Adaptive Differential Thrust Methodology for Lateral/Directional Stability of an Aircraft with a Completely Damaged Vertical Stabilizer

TL;DR

This paper presents an adaptive differential thrust control method to restore lateral and directional stability in aircraft with a completely damaged vertical stabilizer, ensuring safe flight performance.

Contribution

It introduces a novel adaptive control approach that maps differential thrust to rudder input, enabling stability recovery without a vertical stabilizer.

Findings

Successful stabilization of damaged aircraft demonstrated

Robustness and uncertainty analyses confirm safety margins

Adaptive control maintains performance within desired limits

Abstract

This paper investigates the utilization of differential thrust to help a commercial aircraft with a damaged vertical stabilizer regain its lateral/directional stability. In the event of an aircraft losing its vertical stabilizer, the consequential loss of the lateral/directional stability and control is likely to cause a fatal crash. In this paper, an aircraft with a completely damaged vertical stabilizer is investigated, and a unique differential thrust based adaptive control approach is proposed to achieve a stable flight envelope. The propulsion dynamics of the aircraft is modeled as a system of differential equations with engine time constant and time delay terms to study the engine response time with respect to a differential thrust input.
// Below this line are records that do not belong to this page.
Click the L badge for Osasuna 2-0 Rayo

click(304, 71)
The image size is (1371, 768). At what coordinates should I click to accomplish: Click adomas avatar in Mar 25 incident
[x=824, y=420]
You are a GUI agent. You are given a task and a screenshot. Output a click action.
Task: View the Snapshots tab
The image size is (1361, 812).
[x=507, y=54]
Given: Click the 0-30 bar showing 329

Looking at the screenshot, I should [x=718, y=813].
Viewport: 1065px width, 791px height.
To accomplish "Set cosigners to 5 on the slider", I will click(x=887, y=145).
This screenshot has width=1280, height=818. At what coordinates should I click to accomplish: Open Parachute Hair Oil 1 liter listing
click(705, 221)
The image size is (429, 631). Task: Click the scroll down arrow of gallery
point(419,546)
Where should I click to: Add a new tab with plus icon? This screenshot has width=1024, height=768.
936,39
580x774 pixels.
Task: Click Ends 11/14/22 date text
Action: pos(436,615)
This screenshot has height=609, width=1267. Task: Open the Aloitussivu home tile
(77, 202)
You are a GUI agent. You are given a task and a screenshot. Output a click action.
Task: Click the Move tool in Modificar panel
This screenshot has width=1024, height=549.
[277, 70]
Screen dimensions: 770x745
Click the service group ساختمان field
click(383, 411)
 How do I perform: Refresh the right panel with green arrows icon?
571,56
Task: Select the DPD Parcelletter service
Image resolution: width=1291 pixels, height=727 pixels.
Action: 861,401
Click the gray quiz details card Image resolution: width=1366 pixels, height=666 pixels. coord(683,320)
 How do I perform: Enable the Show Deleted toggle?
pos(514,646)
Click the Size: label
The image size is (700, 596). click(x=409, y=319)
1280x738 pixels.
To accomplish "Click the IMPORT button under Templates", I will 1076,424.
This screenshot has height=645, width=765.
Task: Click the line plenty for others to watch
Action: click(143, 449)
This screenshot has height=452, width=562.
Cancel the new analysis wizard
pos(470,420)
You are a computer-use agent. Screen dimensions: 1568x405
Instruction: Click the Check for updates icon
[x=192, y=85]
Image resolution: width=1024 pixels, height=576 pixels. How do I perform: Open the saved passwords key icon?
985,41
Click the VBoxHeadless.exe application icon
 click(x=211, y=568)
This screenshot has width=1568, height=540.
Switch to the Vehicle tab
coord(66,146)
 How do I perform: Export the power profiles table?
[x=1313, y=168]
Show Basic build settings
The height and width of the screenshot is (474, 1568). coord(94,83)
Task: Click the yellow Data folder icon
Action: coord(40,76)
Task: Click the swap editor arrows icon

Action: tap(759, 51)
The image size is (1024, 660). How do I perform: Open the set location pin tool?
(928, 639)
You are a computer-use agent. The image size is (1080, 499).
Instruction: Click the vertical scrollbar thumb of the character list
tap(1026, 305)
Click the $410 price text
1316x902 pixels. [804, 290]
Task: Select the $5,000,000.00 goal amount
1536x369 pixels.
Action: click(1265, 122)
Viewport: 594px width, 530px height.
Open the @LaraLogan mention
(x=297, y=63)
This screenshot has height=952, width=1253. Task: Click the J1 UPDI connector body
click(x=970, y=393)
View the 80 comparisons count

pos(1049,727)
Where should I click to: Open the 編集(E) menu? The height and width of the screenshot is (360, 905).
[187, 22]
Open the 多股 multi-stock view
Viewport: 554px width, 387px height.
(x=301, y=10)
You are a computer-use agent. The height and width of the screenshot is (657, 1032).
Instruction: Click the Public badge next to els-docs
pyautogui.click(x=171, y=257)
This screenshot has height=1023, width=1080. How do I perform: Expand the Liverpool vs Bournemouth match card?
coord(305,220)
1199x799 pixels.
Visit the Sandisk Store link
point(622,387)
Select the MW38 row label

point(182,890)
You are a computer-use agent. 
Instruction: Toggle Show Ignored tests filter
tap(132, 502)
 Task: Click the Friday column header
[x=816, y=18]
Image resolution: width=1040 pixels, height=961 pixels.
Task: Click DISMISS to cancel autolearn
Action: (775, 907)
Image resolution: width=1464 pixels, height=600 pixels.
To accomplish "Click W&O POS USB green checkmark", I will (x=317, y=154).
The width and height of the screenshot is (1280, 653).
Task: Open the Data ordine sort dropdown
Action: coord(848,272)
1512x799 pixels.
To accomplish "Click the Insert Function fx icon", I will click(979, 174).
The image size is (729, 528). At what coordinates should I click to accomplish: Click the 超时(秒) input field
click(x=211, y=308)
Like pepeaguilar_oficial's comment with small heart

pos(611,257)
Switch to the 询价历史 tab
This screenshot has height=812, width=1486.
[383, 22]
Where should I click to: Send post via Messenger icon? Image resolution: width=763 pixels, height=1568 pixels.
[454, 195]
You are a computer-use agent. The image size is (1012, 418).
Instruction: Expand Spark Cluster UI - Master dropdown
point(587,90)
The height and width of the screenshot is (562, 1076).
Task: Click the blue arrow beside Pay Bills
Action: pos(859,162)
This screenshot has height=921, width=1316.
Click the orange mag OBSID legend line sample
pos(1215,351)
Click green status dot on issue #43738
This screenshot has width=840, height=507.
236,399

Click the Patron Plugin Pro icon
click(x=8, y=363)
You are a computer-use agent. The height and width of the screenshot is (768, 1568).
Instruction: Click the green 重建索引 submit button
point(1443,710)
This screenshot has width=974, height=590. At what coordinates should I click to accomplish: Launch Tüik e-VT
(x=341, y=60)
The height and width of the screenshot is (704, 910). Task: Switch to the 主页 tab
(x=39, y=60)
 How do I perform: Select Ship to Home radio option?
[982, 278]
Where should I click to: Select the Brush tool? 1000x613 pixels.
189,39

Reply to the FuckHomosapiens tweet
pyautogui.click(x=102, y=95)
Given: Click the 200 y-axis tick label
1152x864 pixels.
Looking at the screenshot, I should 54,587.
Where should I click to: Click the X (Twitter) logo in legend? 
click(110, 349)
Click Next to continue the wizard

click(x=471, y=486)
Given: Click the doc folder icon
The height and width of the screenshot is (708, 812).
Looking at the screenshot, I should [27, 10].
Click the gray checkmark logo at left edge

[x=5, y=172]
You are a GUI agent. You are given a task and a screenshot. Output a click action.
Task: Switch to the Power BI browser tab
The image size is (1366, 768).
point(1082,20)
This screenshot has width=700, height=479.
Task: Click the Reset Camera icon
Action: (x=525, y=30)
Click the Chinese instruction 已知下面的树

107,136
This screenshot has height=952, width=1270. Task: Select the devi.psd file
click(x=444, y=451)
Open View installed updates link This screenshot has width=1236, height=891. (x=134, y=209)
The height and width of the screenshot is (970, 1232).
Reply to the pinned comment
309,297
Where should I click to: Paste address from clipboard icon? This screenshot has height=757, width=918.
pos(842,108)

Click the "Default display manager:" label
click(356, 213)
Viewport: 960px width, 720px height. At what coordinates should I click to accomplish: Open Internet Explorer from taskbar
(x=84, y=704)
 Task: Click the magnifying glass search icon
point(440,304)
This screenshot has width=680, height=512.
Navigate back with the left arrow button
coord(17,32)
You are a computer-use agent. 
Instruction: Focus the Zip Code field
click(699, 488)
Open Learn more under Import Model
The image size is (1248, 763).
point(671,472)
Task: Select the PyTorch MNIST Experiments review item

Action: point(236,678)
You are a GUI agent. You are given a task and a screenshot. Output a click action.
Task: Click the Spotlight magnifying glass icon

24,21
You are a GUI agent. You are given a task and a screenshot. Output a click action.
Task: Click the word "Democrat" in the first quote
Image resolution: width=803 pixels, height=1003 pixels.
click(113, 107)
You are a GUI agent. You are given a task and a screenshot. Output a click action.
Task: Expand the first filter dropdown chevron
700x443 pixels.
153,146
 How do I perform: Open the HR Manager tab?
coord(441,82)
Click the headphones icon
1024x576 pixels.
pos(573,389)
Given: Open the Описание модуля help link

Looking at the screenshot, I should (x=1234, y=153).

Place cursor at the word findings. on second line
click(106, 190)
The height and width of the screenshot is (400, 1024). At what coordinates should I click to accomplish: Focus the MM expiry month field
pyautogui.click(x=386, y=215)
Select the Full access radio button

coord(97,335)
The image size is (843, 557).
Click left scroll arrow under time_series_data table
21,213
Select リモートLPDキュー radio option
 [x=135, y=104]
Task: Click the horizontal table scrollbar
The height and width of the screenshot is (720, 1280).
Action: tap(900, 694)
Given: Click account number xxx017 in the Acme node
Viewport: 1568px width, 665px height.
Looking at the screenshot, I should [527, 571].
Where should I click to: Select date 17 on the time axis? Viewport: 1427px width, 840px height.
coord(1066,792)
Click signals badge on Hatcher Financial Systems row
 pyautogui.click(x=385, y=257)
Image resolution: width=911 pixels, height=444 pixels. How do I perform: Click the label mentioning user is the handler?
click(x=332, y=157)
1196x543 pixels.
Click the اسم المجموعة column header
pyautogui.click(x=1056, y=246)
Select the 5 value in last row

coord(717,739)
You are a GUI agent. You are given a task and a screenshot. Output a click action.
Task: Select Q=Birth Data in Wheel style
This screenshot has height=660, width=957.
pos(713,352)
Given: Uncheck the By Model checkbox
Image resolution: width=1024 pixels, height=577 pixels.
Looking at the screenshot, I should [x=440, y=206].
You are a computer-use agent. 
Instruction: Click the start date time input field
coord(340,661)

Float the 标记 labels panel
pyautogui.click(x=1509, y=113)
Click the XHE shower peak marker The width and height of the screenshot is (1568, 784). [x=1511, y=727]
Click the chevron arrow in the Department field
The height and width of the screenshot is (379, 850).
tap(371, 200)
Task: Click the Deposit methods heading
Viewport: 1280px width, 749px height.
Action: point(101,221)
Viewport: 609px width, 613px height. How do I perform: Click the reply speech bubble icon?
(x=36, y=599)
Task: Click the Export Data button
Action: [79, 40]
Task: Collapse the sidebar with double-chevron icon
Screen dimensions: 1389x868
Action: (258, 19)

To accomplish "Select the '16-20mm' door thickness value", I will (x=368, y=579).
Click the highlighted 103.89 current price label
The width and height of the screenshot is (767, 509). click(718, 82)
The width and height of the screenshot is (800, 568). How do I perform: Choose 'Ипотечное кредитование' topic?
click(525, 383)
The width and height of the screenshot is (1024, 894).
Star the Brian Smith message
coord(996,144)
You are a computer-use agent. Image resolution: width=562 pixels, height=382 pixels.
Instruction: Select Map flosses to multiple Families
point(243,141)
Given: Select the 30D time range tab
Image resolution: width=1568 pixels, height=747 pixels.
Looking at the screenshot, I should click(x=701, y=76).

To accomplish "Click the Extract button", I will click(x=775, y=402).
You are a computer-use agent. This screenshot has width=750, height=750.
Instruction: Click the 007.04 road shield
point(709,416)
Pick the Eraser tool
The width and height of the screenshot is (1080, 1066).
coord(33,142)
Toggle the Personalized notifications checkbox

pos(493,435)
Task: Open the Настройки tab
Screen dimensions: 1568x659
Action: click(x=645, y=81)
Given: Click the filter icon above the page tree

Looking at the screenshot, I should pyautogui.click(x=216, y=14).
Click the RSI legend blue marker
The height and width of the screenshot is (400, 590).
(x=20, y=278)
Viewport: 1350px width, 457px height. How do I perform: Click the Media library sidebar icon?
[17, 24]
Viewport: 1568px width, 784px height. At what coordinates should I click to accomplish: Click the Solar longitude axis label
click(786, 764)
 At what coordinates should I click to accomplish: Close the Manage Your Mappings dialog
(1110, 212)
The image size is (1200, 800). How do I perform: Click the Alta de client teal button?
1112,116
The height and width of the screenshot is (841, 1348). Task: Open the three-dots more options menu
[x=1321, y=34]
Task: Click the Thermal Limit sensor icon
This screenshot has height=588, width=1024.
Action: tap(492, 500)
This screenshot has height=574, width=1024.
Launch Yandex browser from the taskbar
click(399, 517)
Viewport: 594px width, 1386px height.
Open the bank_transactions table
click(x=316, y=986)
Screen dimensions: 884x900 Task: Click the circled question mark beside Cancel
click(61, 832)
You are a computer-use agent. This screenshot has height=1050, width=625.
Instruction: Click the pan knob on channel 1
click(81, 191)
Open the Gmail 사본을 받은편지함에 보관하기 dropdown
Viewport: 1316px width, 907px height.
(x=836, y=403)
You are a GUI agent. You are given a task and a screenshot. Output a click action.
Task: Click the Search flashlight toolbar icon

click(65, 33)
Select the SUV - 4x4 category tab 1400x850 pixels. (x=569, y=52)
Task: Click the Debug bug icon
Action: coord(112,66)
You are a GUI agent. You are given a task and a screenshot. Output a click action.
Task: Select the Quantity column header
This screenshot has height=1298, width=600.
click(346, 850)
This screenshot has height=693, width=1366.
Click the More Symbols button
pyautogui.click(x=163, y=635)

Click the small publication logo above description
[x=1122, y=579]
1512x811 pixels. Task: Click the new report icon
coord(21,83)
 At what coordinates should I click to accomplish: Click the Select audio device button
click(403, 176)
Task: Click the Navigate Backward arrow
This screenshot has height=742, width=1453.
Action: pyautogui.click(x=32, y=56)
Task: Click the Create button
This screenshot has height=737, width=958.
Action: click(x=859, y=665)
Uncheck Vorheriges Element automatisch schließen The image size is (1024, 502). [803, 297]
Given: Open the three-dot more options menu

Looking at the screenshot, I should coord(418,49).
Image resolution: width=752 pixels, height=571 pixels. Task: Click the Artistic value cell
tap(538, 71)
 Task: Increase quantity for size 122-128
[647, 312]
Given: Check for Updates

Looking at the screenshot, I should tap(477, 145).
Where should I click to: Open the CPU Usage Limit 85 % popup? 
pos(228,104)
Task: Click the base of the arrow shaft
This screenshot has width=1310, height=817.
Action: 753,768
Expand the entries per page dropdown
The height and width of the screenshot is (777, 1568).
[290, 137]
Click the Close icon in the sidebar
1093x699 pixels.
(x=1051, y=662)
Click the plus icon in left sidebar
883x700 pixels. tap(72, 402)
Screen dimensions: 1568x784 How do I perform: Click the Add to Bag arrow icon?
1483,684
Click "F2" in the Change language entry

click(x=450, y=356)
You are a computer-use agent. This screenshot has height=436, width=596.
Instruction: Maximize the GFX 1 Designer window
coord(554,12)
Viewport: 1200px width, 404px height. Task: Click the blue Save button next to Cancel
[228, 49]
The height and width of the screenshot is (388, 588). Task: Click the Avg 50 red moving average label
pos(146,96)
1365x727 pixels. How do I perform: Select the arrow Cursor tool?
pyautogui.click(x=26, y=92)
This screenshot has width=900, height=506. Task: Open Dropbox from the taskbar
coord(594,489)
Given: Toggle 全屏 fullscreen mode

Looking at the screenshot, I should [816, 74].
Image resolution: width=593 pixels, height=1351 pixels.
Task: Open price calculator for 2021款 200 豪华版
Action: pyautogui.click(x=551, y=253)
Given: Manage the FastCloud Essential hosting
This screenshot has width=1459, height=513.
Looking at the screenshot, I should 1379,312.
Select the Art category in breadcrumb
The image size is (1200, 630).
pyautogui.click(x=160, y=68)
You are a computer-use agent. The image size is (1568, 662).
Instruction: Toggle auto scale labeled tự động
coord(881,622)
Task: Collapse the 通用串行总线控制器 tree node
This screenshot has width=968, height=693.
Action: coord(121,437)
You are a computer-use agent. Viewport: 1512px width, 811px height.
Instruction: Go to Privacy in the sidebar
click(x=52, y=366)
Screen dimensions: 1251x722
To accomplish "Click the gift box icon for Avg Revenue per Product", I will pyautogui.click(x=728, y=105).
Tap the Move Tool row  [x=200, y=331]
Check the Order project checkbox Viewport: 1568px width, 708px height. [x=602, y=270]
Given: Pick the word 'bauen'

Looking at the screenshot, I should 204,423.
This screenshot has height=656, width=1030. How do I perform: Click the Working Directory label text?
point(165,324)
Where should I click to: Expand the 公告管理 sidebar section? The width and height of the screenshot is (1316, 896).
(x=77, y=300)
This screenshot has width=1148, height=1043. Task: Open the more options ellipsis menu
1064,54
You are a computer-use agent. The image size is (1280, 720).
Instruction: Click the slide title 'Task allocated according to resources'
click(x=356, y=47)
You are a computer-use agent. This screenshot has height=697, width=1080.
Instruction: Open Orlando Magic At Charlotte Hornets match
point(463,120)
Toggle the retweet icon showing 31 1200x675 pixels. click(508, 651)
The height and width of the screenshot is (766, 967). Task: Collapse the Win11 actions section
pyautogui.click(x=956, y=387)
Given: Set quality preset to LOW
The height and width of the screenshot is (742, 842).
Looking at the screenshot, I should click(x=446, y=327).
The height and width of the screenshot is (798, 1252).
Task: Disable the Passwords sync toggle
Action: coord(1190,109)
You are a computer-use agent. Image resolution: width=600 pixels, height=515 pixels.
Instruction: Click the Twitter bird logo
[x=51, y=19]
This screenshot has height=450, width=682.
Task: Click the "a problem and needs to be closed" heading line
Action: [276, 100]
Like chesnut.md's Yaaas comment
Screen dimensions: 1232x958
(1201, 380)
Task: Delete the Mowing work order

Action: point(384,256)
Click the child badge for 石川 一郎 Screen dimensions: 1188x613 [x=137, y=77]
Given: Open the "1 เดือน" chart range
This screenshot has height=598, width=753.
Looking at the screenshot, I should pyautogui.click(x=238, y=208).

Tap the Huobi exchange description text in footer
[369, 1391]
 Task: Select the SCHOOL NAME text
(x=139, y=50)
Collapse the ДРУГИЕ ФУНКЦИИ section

The proposed differential thrust control module is then presented to map the rudder input to differential thrust input. Model reference adaptive control based on the Lyapunov stability approach is implemented to test the ability of the damaged aircraft to track the model aircraft's (reference) response in an extreme scenario. Investigation results demonstrate successful application of such differential thrust approach to regain lateral/directional stability of a damaged aircraft with no vertical stabilizer. Finally, the conducted robustness and uncertainty analysis results conclude that the stability and performance of the damaged aircraft remain within desirable limits, and demonstrate a safe flight mission through the proposed adaptive control methodology.